Good data scientists adhere to the garbage in, garbage out view of the world.

The data assessment and evaluation is a crucial stage for any Data Science project. During this stage you will verify:
- Data availability
- Data completion
- Data processing requirements
- Data usefulness

As you start to verify the prediction of resting and active activities given the available information, you have already started to do such verifications.

After another round of meetings, you gain access to a data set of an experiment the developers performed. That experiment involved 30 people (subjects), performing 6 activities (Walking, Walking upstairs, Walking downstairs, Sitting, Standing, and Lying). The features in this experiment are the result of data transformations on the gyroscope and accelerometer output.

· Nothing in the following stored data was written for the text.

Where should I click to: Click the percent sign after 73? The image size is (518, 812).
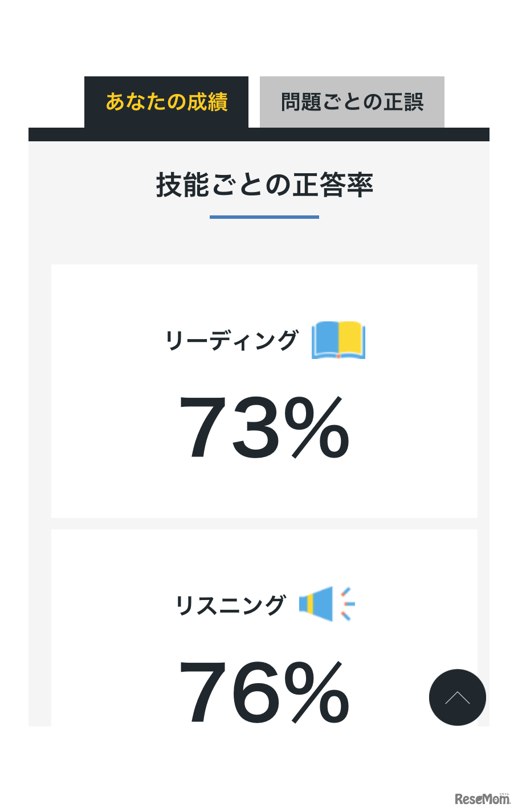[316, 427]
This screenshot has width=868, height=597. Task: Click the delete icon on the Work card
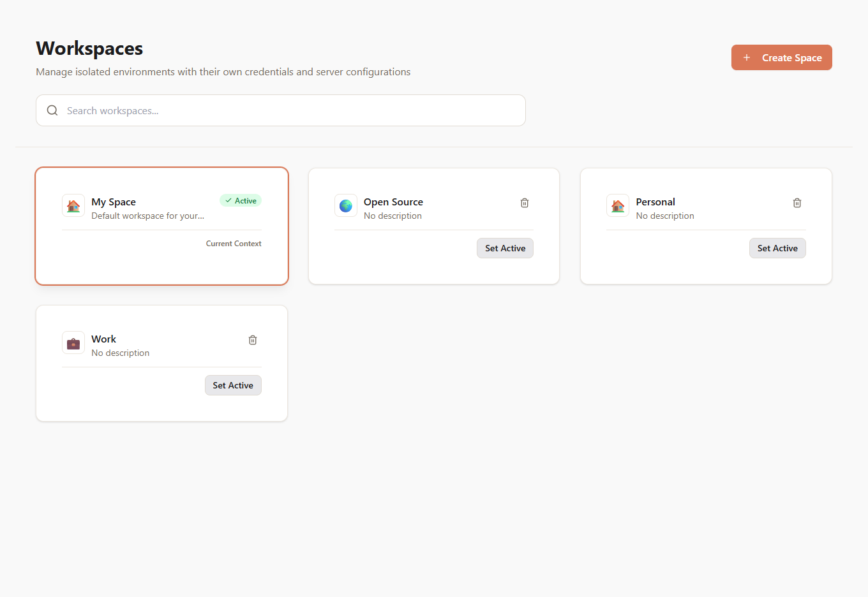(x=252, y=339)
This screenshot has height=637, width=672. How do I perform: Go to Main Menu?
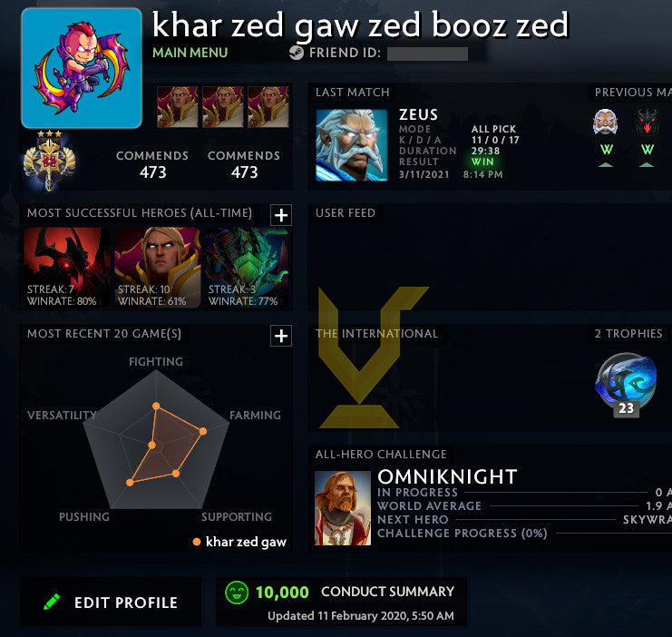coord(190,53)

With this data set you know that you won't be able to predict:
- Running
- Cycling
- Lying while sleeping
- Driving


In [1]:
%matplotlib inline
import collections
import os, requests, zipfile, io
import numpy as np
import pandas as pd
from itertools import islice
import plotly.graph_objs as go
import plotly.plotly as py
import pandas as pd
import matplotlib.pyplot as plt
import pprint as pp
from pandas.tools.plotting import scatter_matrix
import eda_functions
from IPython.display import Image

if not os.path.isdir('./Data/UCI HAR Dataset/'):
    HAR_URL = 'https://archive.ics.uci.edu/ml/machine-learning-databases/00240/UCI%20HAR%20Dataset.zip'
    req = requests.get(HAR_URL)
    compressed = zipfile.ZipFile(io.BytesIO(req.content))
    compressed.extractall('./Data/')

## Confirm the provided information (Audit)

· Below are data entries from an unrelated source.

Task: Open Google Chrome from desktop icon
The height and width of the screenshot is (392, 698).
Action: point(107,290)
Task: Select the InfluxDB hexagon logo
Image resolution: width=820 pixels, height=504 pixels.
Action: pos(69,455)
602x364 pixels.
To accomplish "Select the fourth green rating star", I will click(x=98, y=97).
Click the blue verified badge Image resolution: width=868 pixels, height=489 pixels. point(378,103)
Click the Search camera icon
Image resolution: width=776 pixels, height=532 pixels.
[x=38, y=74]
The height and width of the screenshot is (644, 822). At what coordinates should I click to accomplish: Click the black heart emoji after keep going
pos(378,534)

The data was manipulated, which may lead to several errors. These errors might be present in the form of:
- Misclassification (e.g. of the activities, the subjects, or the data)
- Incompleteness
- Incoherence (e.g. date format “YYYY-mm-DD HH:MM:SS” where “SS” (seconds) is over 60)
- Errors in using statistics (e.g. like the mean or in other transformations)

Due to:
- Dataset versioning (e.g. we’ve been provided with outdated information)
- Language and terminology discrepancies
- Undocumented manipulations
- Data format mismatch


### Explore within the files, folder structure and content
Take a look at the directories to see what is happening. Use `os.listdir(<directory>)` to see what is in the recently created “UCI HAR Dataset” directory.

Use the `pprint` or `print` functions to see the output.

In [2]:
print('UCI HAR Dataset')
print(os.listdir('./Data/UCI HAR Dataset/'))
print('TRAIN FOLDER')
print(os.listdir('./Data/UCI HAR Dataset/train'))
print('TEST FOLDER')
print(os.listdir('./Data/UCI HAR Dataset/test'))

UCI HAR Dataset
['.DS_Store', 'activity_labels.txt', 'features.txt', 'features_info.txt', 'README.txt', 'test', 'train']
TRAIN FOLDER
['Inertial Signals', 'subject_train.txt', 'X_train.txt', 'y_train.txt']
TEST FOLDER
['Inertial Signals', 'subject_test.txt', 'X_test.txt', 'y_test.txt']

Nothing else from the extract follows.